From: hawk@kernel.org
To: Andrew Morton <akpm@linux-foundation.org>, linux-mm@kvack.org
Cc: Vlastimil Babka <vbabka@kernel.org>,
Steven Rostedt <rostedt@goodmis.org>,
Suren Baghdasaryan <surenb@google.com>,
Michal Hocko <mhocko@suse.com>, Zi Yan <ziy@nvidia.com>,
David Hildenbrand <david@kernel.org>,
Lorenzo Stoakes <ljs@kernel.org>, Shuah Khan <shuah@kernel.org>,
linux-kernel@vger.kernel.org, linux-trace-kernel@vger.kernel.org,
kernel-team@cloudflare.com, hawk@kernel.org
Subject: [PATCH 2/2] selftests/mm: add zone->lock tracepoint verification test
Date: Fri, 8 May 2026 18:22:07 +0200 [thread overview]
Message-ID: <20260508162207.3315781-2-hawk@kernel.org> (raw)
In-Reply-To: <20260508162207.3315781-1-hawk@kernel.org>
From: Jesper Dangaard Brouer <hawk@kernel.org>
Add a selftest to verify the kmem:mm_zone_lock_contended,
kmem:mm_zone_locked, and kmem:mm_zone_lock_unlock tracepoints.
The test has two components:
zone_lock_contention.c - a workload that spawns threads doing rapid
page allocation and freeing to generate zone->lock contention.

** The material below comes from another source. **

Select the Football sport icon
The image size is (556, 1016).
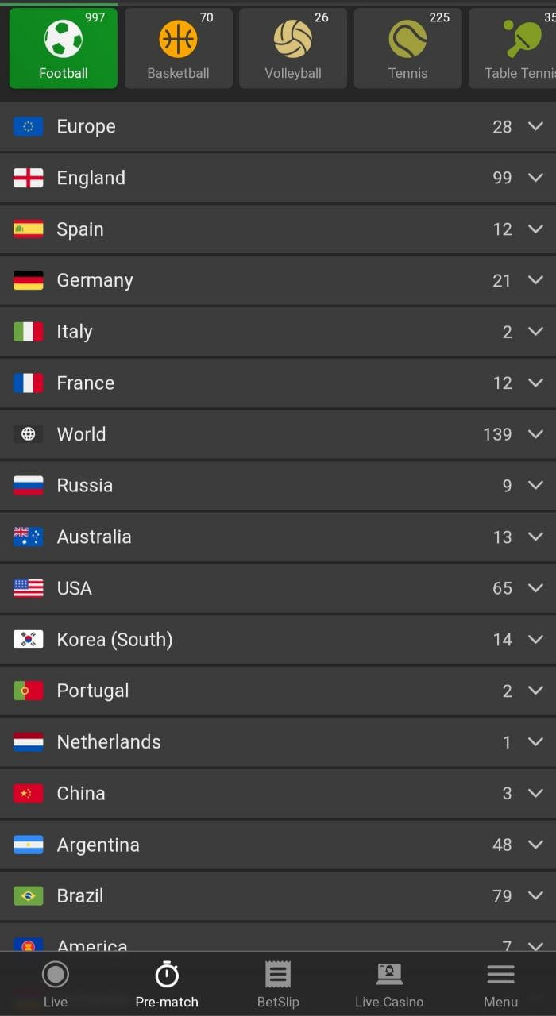pos(64,39)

It
shrinks PCP lists via percpu_pagelist_high_fraction to force frequent
free_pcppages_bulk() and rmqueue_bulk() calls.
test_zone_lock_tracepoints.sh - uses bpftrace to verify tracepoints
exist, have the expected fields, fire under load, and that wait_ns
is populated when contention occurs.
Signed-off-by: Jesper Dangaard Brouer <hawk@kernel.org>
---
tools/testing/selftests/mm/Makefile | 2 +
.../mm/test_zone_lock_tracepoints.sh | 212 ++++++++++++++++++
.../selftests/mm/zone_lock_contention.c | 166 ++++++++++++++
3 files changed, 380 insertions(+)
create mode 100755 tools/testing/selftests/mm/test_zone_lock_tracepoints.sh
create mode 100644 tools/testing/selftests/mm/zone_lock_contention.c
diff --git a/tools/testing/selftests/mm/Makefile b/tools/testing/selftests/mm/Makefile
index cd24596cdd27..af6cfdf3c8a0 100644
--- a/tools/testing/selftests/mm/Makefile
+++ b/tools/testing/selftests/mm/Makefile
@@ -106,6 +106,7 @@ TEST_GEN_FILES += guard-regions
TEST_GEN_FILES += merge
TEST_GEN_FILES += rmap
TEST_GEN_FILES += folio_split_race_test
+TEST_GEN_FILES += zone_lock_contention
ifneq ($(ARCH),arm64)
TEST_GEN_FILES += soft-dirty
@@ -173,6 +174,7 @@ TEST_PROGS += ksft_thp.sh
TEST_PROGS += ksft_userfaultfd.sh
TEST_PROGS += ksft_vma_merge.sh
TEST_PROGS += ksft_vmalloc.sh
+TEST_PROGS += test_zone_lock_tracepoints.sh
TEST_FILES := test_vmalloc.sh
TEST_FILES += test_hmm.sh
diff --git a/tools/testing/selftests/mm/test_zone_lock_tracepoints.sh b/tools/testing/selftests/mm/test_zone_lock_tracepoints.sh
new file mode 100755
index 000000000000..7fa3dab1f6c5
--- /dev/null
+++ b/tools/testing/selftests/mm/test_zone_lock_tracepoints.sh
@@ -0,0 +1,212 @@
+#!/bin/bash
+# SPDX-License-Identifier: GPL-2.0
+#
+# test_zone_lock_tracepoints.sh - Verify mm_zone_lock tracepoints fire
+#
+# Generates zone->lock contention and uses bpftrace to verify that the
+# kmem:mm_zone_lock_contended, kmem:mm_zone_locked, and
+# kmem:mm_zone_lock_unlock tracepoints activate and produce output.
+#
+# Requirements: bpftrace, root privileges, CONFIG_FTRACE=y
+#
+# Usage: ./test_zone_lock_tracepoints.sh [duration_sec]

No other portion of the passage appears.